Johnson on Morrow: "Anthony is a spot-up shooter, who's learning to become a little bit more like a Ray Allen on the move. We're trying to incorporate that into his game. He's just a prolific scorer, and he can make shots in his sleep."
Johnson on Williams: "Terrence's versatility to score, post-up smaller guys, initiate our offense for us then play off the ball ... you can do more things with him. He still may do something crazy one out of every five possessions, but it was four out of five earlier. He's taking pretty good care of the ball and making good passes."

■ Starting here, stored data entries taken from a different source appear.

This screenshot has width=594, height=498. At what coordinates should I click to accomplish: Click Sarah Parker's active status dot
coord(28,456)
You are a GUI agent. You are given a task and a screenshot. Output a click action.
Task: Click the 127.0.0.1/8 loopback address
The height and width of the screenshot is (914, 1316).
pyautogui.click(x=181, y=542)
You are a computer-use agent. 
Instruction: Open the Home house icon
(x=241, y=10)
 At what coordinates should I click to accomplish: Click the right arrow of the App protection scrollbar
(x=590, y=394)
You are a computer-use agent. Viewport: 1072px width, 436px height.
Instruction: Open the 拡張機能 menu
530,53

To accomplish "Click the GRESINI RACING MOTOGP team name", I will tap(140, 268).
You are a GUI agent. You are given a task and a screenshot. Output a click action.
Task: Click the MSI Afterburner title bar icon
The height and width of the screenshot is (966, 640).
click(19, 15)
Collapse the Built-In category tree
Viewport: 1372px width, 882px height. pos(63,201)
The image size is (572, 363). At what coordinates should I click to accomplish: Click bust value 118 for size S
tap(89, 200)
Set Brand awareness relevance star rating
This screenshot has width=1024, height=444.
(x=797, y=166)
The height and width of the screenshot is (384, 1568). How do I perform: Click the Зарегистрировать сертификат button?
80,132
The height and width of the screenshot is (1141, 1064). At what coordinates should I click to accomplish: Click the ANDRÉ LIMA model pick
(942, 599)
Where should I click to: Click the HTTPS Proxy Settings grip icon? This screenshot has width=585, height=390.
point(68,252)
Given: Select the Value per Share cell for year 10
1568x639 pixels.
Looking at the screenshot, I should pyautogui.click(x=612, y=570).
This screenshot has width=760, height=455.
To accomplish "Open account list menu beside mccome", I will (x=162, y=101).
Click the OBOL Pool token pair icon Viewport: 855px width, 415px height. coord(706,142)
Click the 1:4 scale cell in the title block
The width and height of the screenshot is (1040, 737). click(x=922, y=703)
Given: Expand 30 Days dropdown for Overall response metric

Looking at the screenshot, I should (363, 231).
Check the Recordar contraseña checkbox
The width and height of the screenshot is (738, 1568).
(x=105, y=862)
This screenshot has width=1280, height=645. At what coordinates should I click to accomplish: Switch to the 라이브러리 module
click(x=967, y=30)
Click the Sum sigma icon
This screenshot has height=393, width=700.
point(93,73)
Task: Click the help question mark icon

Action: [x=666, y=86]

Johnson seems to be leaning towards Morrow because he foresees Harris and Lopez consistently getting double-teamed and the court opening up on the perimeter (New York Post). Said Johnson: "[Anthony] does [make a better fit], especially when the ball goes in the basket. He gives Devin and Brook more room to operate because of his threes. We count them as layups and when he passes up those shots we're disappointed."
The Barclays Center will open for the 2012-13 season (Arena Digest). Nets CEO Brett Yormark, who was recently in Moscow to finalize deals to put Nets games on NTV-Plus and Russia-2 (BallinEurope.com), says Brooklyn gives the team great opportunities for development. "It’s 2.5 million residents," Yormark said. "Queens is very close by, and that’s 2.1 million more. Directly beneath the [site of the new arena], nine subway lines intersect, and there’s the railroad that connects us to Long Island. The Nets were born on Long Island."
Not many people in New Jersey are relieved the Nets' proposed trade for Carmelo Anthony is off the table. But one guy is: Derrick Favors (The Star-Ledger). "I don’t have to go home and think about it," Favors said. "People can stop asking me about it every day." But Harris said that no one is off the hot seat yet. "You have to understand, this could spark back up tomorrow."
The Nets could have two Rookie of the Year candidates on their roster. The first, of course, is Favors. The second is Damion James, who was very impressive during the Orlando Summer League, averaging 18.8 points and 5.3 rebounds in 30 minutes per game (Bleacher Report).
Forward Andre Brown was waived yesterday, cutting the training camp roster down to 17 (The Star-Ledger).
You don't need to read a book to know that the Nets have had a complicated history, especially in the last couple of years. But, if you must, there is a book for you that debuted today.
Last season, the Nets didn't set any examples on the court, but off it they did set one using social media branding. Last April, the Nets experimented with virtual ticket distribution and because it proved to be a huge success, now other teams want to replicate it (Mobile Marketing Watch). For an April 12th game between the Nets and the Bobcats, Gowalla, a location-based social networking service, distributed 250 pairs of tickets as virtual items in targeted locations, such as sports bars, outdoor parks and gyms. Fans could redeem the virtual tickets for actual Nets tickets at the arena’s box office.